Munro says adults are often tempted to refer to their adolescent behaviour with irony, humour, and amazement, but she implies that it is not always fair to one’s younger self to do so.  She says she did “all the stupid, sad, half-ashamed things…that people in love always do.”  And then she gives a list of examples.  Are you in love now?  Have you been love?  Have you done some of the “stupid, sad, half-ashamed things” Munro speaks of (pp. 32-33)?  Describe the experience, with as much detail as possible, in your journal.  Try to avoid speaking of yourself in a derogatory way; after all, as Munro  says, this is what people in love always do.

Language

Fill in the blanks in the paragraph below with whatever words seem most appropriate.  Then compare your choices with those of two other students.  In each case, decide which of the three choices you find most effective.  Then compare the group’s results with Munro’s (p. 31).  Explain why you do or do not find her choice of words (her diction) more effective than your own.

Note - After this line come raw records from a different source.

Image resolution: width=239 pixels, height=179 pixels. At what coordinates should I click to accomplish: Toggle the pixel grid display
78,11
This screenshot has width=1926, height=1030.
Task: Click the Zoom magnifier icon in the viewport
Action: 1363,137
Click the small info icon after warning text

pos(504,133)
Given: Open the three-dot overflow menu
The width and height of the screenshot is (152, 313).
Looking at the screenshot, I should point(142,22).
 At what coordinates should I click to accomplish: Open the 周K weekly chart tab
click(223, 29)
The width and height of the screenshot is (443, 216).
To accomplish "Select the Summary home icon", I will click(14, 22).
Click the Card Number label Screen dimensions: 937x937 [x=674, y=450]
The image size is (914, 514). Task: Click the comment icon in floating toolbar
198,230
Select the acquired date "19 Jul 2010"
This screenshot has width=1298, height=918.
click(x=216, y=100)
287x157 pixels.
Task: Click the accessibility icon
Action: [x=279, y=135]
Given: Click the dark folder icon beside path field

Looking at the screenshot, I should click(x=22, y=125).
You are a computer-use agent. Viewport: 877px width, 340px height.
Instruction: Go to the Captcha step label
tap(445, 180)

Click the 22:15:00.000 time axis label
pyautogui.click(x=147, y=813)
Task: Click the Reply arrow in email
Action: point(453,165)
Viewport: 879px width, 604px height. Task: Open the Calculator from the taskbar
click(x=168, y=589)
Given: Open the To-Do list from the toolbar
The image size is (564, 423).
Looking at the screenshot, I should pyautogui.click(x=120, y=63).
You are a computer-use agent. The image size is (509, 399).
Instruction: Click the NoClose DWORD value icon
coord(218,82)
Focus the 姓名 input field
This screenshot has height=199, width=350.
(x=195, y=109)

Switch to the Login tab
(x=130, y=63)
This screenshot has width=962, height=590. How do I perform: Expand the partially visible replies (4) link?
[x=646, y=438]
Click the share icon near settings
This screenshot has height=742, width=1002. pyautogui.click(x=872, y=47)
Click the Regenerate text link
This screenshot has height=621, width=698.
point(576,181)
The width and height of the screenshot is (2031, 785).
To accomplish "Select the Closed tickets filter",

My father would drink a beer on a hot day, but my mother did not join him, and—whether accidentally or _______________________—this drink was always consumed outside  the house.  Most of the people we knew were the same way, in the small town where we lived.  I ought not to say that it was this which got me into difficulties, because the difficulties I got into were a _______________________ expression of my own _______________________ accomplishment (my departure for my first formal dance, I mean, or my hellbent preparations for a _____________________  on college) with an expression of ___________________ and
_______________________ despair, as if she could not possibly expect, did not ask, that it should go with me as it did with other girls; the dreamed of spoils of daughters—orchids, nice boys, diamond rings—would be borne home in due course by the daughters of her friends, but not by me; all she could do was hope for a lesser rather than a greater ___________________—an elopement, say, with a boy who could never earn his living, rather than an ________________________ into the _____________________ _____________________ trade.